# DOCUMENT EXTRACT:
▼

3 commits - hosted/js lib/hosted
Torsten Grote
grote at kolabsys.com
Thu Jul 26 18:02:39 CEST 2012
hosted/js/kolab_hosted.js | 51 ++++++++--------
lib/hosted/kolab_client_task_signup.php | 102 +++++++++++++++-----------------
2 files changed, 77 insertions(+), 76 deletions(-)
New commits:
commit d72a65514e28d73b13209183567609e2a2e1f564
Author: Torsten Grote <grote at kolabsys.com>
Date: Thu Jul 26 17:27:22 2012 +0200
highlight non-matching passwords with javascript
diff --git a/hosted/js/kolab_hosted.js b/hosted/js/kolab_hosted.js
index daac6f9..8565079 100644
--- a/hosted/js/kolab_hosted.js
+++ b/hosted/js/kolab_hosted.js
@@ -71,22 +71,27 @@ kadm.check_user_availability = function()
kadm.http_post('signup.check_user', {data: data});
} else {
// TODO use translatable string
- kadm.update_user_info('This will not produce a valid email address!');
+ kadm.update_user_info('This will not produce a valid email address!', 'uid');
}
};
-kadm.update_user_info = function(msg)
+kadm.update_user_info = function(msg, part)
{
+ var span_id = 'availability';
+ if(!part.localeCompare('userpassword')) {
+ span_id = 'pass_match';
+ }
+
// display message next to form field
- if($('span[id="availability"]').length) {
+ if($('span[id="'+span_id+'"]').length) {
// update existing span area
- $('span[id="availability"]').html(msg);
+ $('span[id="'+span_id+'"]').html(msg);
}
else {
- // add span area and inform about non-availability
- $('input[name="uid"]').after(' <span id="availability" style="font-weight:bold;margin-left:1em;color:red;">' + msg + '</span>');
+ // add span area and add message
+ $('input[name="'+part+'"]').after(' <span id="'+span_id+'" style="font-weight:bold;margin-left:1em;color:red;">' + msg + '</span>');
}
-
+
// enable/disable button
if(msg == '') {
$('input[type="button"]').removeAttr("disabled");
@@ -96,6 +101,17 @@ kadm.update_user_info = function(msg)
};
+function password_match()

▲

# LISTED ENTRIES:
▼

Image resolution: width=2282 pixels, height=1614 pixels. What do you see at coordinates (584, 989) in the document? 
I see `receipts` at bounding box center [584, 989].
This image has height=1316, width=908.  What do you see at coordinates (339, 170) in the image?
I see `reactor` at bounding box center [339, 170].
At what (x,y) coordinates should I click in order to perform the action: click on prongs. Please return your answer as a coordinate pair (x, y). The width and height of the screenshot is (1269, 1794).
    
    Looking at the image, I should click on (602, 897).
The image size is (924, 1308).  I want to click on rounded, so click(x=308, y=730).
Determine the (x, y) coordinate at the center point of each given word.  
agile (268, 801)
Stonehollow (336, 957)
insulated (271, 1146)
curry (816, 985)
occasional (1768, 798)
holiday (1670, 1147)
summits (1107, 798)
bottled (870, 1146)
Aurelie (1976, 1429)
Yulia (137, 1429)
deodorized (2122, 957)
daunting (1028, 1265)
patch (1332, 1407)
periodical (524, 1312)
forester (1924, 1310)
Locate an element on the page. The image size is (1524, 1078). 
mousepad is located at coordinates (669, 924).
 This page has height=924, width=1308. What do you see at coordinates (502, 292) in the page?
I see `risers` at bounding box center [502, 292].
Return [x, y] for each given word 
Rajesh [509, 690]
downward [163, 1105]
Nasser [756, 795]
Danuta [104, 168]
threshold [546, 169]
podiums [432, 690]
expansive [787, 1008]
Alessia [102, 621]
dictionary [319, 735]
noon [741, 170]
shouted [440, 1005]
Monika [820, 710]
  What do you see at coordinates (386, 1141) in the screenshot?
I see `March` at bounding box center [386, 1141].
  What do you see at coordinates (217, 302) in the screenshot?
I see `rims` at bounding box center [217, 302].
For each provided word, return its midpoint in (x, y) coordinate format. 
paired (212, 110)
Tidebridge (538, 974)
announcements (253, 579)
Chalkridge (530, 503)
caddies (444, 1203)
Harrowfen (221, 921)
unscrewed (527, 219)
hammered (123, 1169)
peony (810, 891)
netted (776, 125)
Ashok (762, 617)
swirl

▲

# YOUR TASKS:
[1] Condense the paragraph of the commit notice that begins "commit d72a65514e28" into a short list that keeps its main facts.
[2] Copy out the commit notice character for character, from "3 commits - hosted/js" up to and including "insertions(+), 76 deletions(-)".

# RESPONSES:
[1]
- Commit: d72a65514e28d73b13209183567609e2a2e1f564
- Author: Torsten Grote <grote at kolabsys.com>
- Date: Thu Jul 26 17:27:22 2012 +0200
- Summary: highlight non-matching passwords with javascript

[2]
3 commits - hosted/js lib/hosted
Torsten Grote
grote at kolabsys.com
Thu Jul 26 18:02:39 CEST 2012
hosted/js/kolab_hosted.js | 51 ++++++++--------
lib/hosted/kolab_client_task_signup.php | 102 +++++++++++++++-----------------
2 files changed, 77 insertions(+), 76 deletions(-)